# Black spot?



## Huugs (Apr 25, 2005)

I dont know if there is such a thing but on the top of my goldfishes heads there are some small black dots. It looks like they are dusty or have white spot which is black. It looks like the spots are under the skin but I havnt noticed them before. 
Any ideas. They are common goldfish and the water is fine.


----------



## fishfreaks (Jan 19, 2005)

sounds like black spot disease to me. go here and see if this is what your looking for. sorry though i do not know what you can use for treatment as i have no experience with this disease.


----------



## Huugs (Apr 25, 2005)

Thanks that could be what it is but after a few googles Im not so sure. The few pictures I found seem to show it sticking out proud of the fishes skin. This is just flat. And a couple of articles I found on it say its a saltwater disease but these are goldfish. Ill keep an eye on it but if anyone has any clues on other stuff or cures for it then please let me no.


----------



## fishfreaks (Jan 19, 2005)

i would say maybe they are stressed, someone else will probably be able to help you out more.


----------



## Damon (Jan 18, 2005)

Odds are its just a color change. Are the fish eating and acting normally?


----------



## Huugs (Apr 25, 2005)

The water is fine and they do seem to be eating and acting normally. Apart from the smallest one, which is the one with the most black spots, chasing the other 2 just after Ive fed them (I think he thinks they got more than him) and the possiblilty that another has swimbladder disease they are all looking happy and healthy.

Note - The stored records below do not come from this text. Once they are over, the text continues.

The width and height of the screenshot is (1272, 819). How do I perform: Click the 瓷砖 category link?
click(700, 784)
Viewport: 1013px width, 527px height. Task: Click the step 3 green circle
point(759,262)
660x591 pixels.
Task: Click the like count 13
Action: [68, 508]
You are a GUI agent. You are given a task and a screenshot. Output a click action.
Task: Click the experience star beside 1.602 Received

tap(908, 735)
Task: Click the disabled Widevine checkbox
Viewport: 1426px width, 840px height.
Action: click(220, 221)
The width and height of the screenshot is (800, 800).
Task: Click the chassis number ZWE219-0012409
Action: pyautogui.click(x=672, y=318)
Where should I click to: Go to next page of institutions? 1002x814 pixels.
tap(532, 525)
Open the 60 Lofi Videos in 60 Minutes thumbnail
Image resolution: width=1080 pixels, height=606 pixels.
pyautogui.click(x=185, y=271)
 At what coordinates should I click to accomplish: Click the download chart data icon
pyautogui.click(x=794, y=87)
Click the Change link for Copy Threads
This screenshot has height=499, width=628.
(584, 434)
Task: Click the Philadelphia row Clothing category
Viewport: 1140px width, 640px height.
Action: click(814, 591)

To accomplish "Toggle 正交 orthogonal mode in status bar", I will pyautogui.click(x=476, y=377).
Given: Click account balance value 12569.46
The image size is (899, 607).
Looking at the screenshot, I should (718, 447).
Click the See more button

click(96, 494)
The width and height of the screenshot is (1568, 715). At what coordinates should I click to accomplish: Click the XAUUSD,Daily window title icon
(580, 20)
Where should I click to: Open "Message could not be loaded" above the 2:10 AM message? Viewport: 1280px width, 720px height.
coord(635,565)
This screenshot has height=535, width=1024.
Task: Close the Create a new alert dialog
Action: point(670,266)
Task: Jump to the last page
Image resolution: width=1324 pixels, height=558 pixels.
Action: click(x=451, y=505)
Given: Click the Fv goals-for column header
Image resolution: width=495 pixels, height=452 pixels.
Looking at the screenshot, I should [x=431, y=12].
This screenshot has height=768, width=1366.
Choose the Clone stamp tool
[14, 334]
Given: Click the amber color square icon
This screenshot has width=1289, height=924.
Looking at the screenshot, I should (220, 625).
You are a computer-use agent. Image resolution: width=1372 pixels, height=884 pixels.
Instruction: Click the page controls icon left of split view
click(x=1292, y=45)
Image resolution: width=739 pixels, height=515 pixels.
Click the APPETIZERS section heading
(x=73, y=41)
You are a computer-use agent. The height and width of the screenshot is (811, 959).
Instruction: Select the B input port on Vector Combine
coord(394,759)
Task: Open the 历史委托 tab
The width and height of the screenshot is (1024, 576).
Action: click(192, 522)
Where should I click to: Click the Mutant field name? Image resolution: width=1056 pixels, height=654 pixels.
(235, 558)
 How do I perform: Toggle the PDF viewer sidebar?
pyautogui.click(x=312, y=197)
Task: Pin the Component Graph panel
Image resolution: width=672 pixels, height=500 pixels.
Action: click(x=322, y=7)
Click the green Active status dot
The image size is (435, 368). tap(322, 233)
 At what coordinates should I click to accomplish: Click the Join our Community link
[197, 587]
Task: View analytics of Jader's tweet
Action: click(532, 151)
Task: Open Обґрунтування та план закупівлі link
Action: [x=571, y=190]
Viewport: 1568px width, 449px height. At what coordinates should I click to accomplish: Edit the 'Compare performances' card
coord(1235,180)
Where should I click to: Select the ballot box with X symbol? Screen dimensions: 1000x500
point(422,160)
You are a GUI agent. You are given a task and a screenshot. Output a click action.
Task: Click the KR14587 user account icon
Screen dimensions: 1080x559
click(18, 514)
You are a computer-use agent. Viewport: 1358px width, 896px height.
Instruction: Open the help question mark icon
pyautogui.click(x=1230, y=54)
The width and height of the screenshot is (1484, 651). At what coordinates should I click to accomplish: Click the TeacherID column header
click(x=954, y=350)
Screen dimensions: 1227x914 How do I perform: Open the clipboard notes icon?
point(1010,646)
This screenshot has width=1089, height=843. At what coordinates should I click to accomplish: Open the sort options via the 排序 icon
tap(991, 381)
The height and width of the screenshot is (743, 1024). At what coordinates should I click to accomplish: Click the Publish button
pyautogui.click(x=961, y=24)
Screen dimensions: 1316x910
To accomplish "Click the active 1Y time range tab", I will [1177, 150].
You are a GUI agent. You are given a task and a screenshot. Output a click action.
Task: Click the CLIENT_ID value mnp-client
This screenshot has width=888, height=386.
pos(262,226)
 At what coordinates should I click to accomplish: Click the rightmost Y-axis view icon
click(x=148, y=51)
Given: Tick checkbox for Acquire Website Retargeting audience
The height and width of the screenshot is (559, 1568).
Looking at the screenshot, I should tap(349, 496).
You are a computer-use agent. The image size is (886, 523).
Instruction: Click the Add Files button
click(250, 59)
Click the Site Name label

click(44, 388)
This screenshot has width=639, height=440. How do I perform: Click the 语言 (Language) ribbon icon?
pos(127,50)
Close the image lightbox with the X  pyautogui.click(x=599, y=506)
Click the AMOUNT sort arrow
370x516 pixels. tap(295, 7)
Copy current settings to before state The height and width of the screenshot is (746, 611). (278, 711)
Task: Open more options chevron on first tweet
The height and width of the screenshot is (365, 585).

Can I just make sure I know what swimbladder disease is. Its when the fish kinda 'goes with the flow' and seems to have more trouble staying down in the tank (just floating up). I think its that but he doesnt have trouble staying level, atleast, not that ive seen.


----------



## Damon (Jan 18, 2005)

Correct. That is the common symptoms of SBD.


----------



## Huugs (Apr 25, 2005)

Well I think Im kinda keeping the SBD under control as much as possible and hopefully it isnt too distressing. Ill have to just keep an eye onthe black spots on the heads. They are all eating and acting properly so it seems ok at the mo. Might have been there all the time but Ive recently got a higher wattage light so can see more.


----------



## TheOldSalt (Jan 28, 2005)

It's probably not black spot disease, but even if it is by some incredibly remote chance, blackspot is practically harmless anyway. In fact, I'm hard pressed right now to think of any fish which has actually ever died from it. You most likely simply have a fish which is changing it's chromatophores, possibly in response to the new brighter light you just installed, though much more likely just coincidentally.


----------



## Huugs (Apr 25, 2005)

Ok thanks this info has definately put my mind at rest I think Ive become paranoid about my fish.


----------



## fishfreaks (Jan 19, 2005)

Huugs said:


> Ok thanks this info has definately put my mind at rest I think Ive become paranoid about my fish.


Sorry! im just glad hes ok!


----------